The largest single grant received was a $1.89 million award from the Michigan Department of Corrections to Dr. C. Dennis Simpson, director of WMU's Specialty Program in Alcohol and Drug Abuse and professor of community health services, and James Kendrick, assistant professor of community health services. They will use the funding to continue providing residential substance abuse treatment in state prisons. Simpson and Kendrick also received two additional grants totaling $426,500 from that agency to provide substance abuse treatment services for prisoners, parolees and probationers.
WMU's Evaluation Center received a number of grants, including three awards from the National Science Foundation. Dr. Arlen Gullickson, the center's chief of staff, received two NSF grants, including a $373,034 award to continue developing methods for assessing the impact and effectiveness of Advanced Technological Education centers and $326,580 to develop materials, training and support services to improve the national evaluation of science and mathematics.

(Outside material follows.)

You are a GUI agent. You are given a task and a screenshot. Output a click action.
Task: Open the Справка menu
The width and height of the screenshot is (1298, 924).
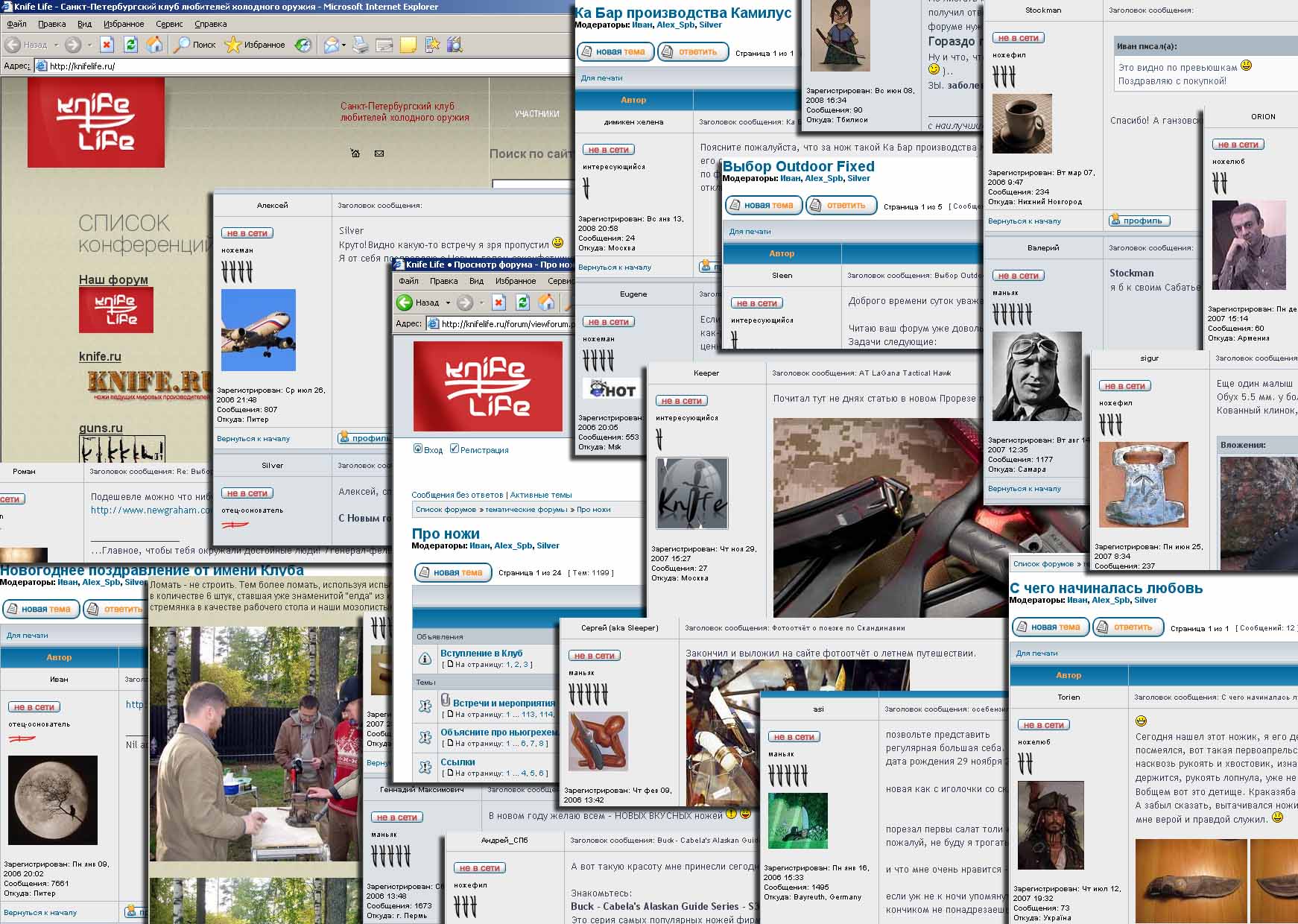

The NSF also awarded $335,584 to Dr. Jerry Horn, principal research associate at the Evaluation Center, to assess student achievement and reform efforts in science and mathematics education. In addition, Dr. Gary Miron, also a principal research associate at the Evaluation Center, received $300,000 from the Pennsylvania Department of Education to evaluate that state's charter schools.
Carol Sundberg, director of the Center for Disability Services, received three grants totaling nearly $1.38 million from Kalamazoo Community Mental Health Services to provide daily living services to developmentally disabled adults.